Skin irAEs could predict the efficacy of anti-PD-1 monoclonal antibodies in some solid tumors [29,30,31]. In this study, RCCEP occurrence was significantly correlated with response to camrelizumab. ORR was 19.3% vs. 5.6% in patients with vs. without RCCEP. In addition, significant associations were observed between RCCEP occurrence with prolonged PFS and OS, suggesting that patients with RCCEP had better prognoses. Therefore, RCCEP may become a clinical biomarker for predicting efficacy of camrelizumab.

Most RCCEP did not require special treatment. RCCEP was insensitive to glucocorticoids, and most lesions spontaneously resolved within 1.6 months after discontinuation of camrelizumab.

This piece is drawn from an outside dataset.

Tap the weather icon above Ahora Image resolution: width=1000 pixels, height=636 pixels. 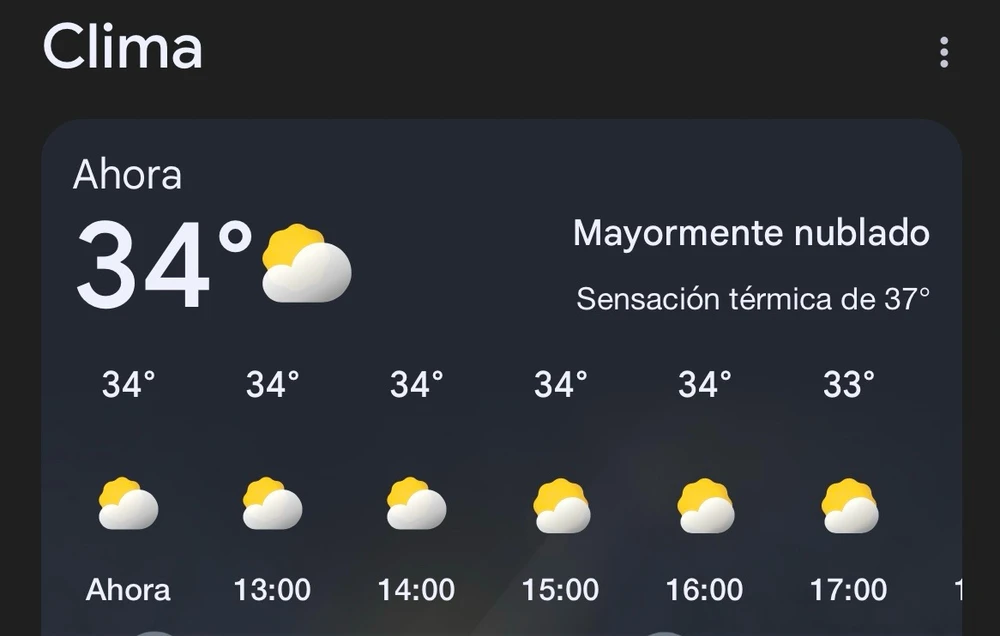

If the nodule is large, and rupture and bleeding occur, Yunnan Baiyao powder can be given for local hemostasis, and mupirocin ointment can be given, if necessary, to prevent infection. Minor resection or laser treatment can be adopted for a few patients. If skin infection occurs, local or systemic antibiotic treatment should be conducted. When grade of RCCEP decreases to grade 1, camrelizumab administration can be resumed as appropriate.

The major limitation of this study is that mechanism of RCCEP occurrence is still unclear, but may be attributed to immune stress responses of the cutaneous capillary endothelial cells.

Conclusion

RCCEP was a common irAE of camrelizumab, which mainly occurred on the skin of the head, face, and trunk. It had unique morphological features and often spontaneously regressed or necrosed and fell off after treatment discontinuation. RCCEP occurrence was closely related to the objective response and PFS and OS benefits of camrelizumab treatment, which requires further investigations.